The trucking industry in the United States has affected the political and economic history of the United States throughout the 20th century. As per the American Trucking Association description, the trucking industry is the lifeblood of the U.S. economy. Over 70% of all freight tonnage moved in the U.S. goes on trucks. Without the industry, and truck drivers, the economy would come to a standstill. Before the invention of automobiles, most freight was moved by train or horse-drawn vehicles. While freight trains are still in business, we cannot say the same for animal-powered transport, as their era came to a certain end with the combustion engine.

Once seen as irreplaceable, animal-powered vehicles are now obsolete, and 18-wheelers with their drivers are now the moving force of the trucking industry.

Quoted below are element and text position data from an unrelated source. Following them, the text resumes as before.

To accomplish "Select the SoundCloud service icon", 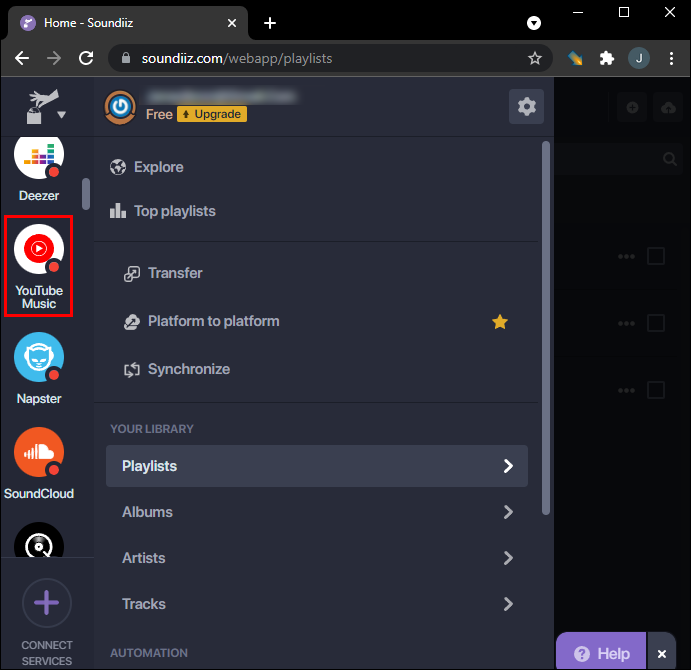I will [x=39, y=452].
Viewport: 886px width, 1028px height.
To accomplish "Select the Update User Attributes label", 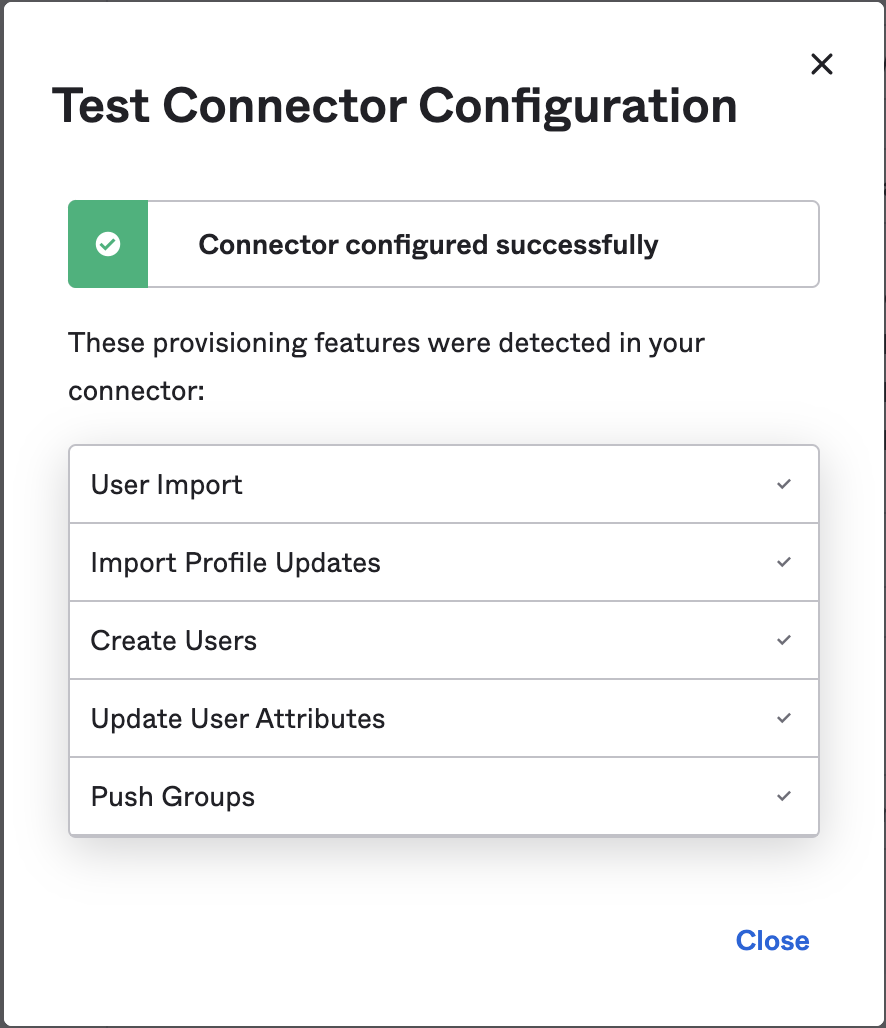I will pyautogui.click(x=238, y=719).

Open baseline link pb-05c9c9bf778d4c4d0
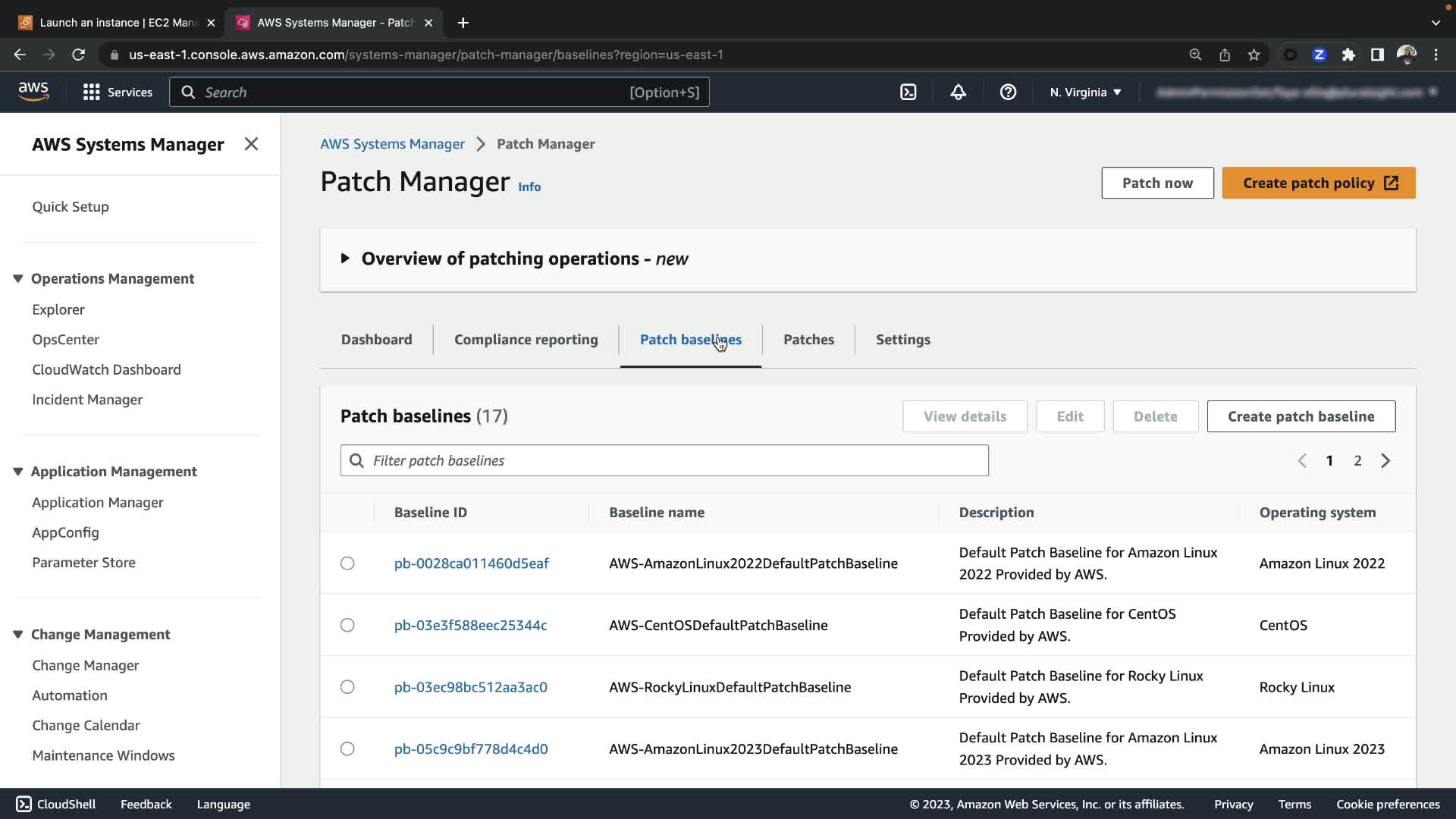click(x=471, y=748)
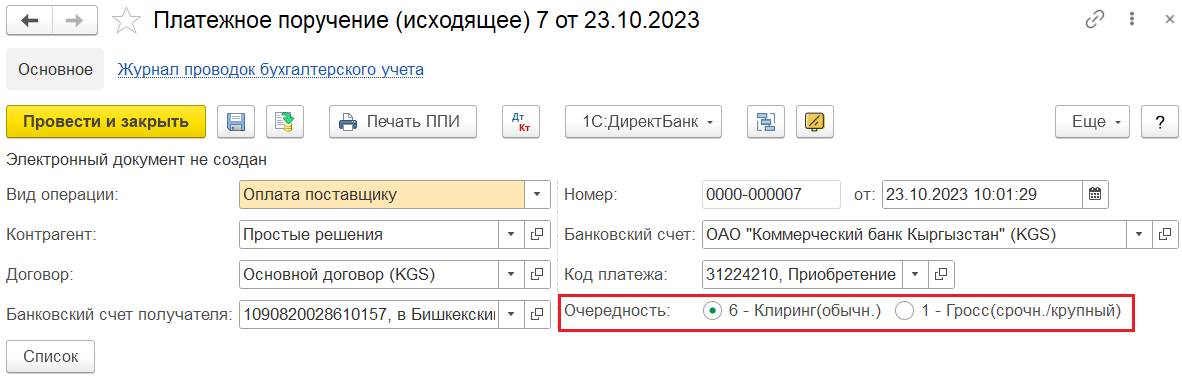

However, in the future, trucks may still be around, but we might not be able to say the same for their drivers. Despite these developments, the trucking industry plays down the threat of disruption, arguing that people will still be needed behind the wheel for complex maneuvers, and oversight. “You are not going to see a truck without a driver in it for a long time,” says Ted Scott of the American Trucking Association. “The human being is an excellent driver 99.9% of the time. It’s just a tiny instance every now and then that causes a problem. Computers break down more than that.”

A recent report from global consulting company McKinsey argues autonomous trucks don’t necessarily mean the future is dark for the truckers, as long as they are willing to move into different roles within the industry.

“The cost of labor could eventually fall by as much as 90 percent, though it’s possible that companies could redeploy some of these workers to monitor networks, clean sensors, and attend to the other requirements of automated vehicles.”

One of the pioneers of the field, Tesla Inc., which is developing self-driving technologies, unveiled a commercial truck called the Tesla Semi in September, and Volvo’s self-driving truck is already undergoing tests in the Kristineberg Mine in northern Sweden.

While self-driving trucks are still a decade away from mass production, they are closer to reality than you think.

At first glance, you may think your job is in risk, but in fact, while companies like Tesla and Volvo are working full speed for autonomy of trucks, a self-driving truck is more likely to be a semi-autonomous truck. They are designed to make everyone’s life easier, including for truckers.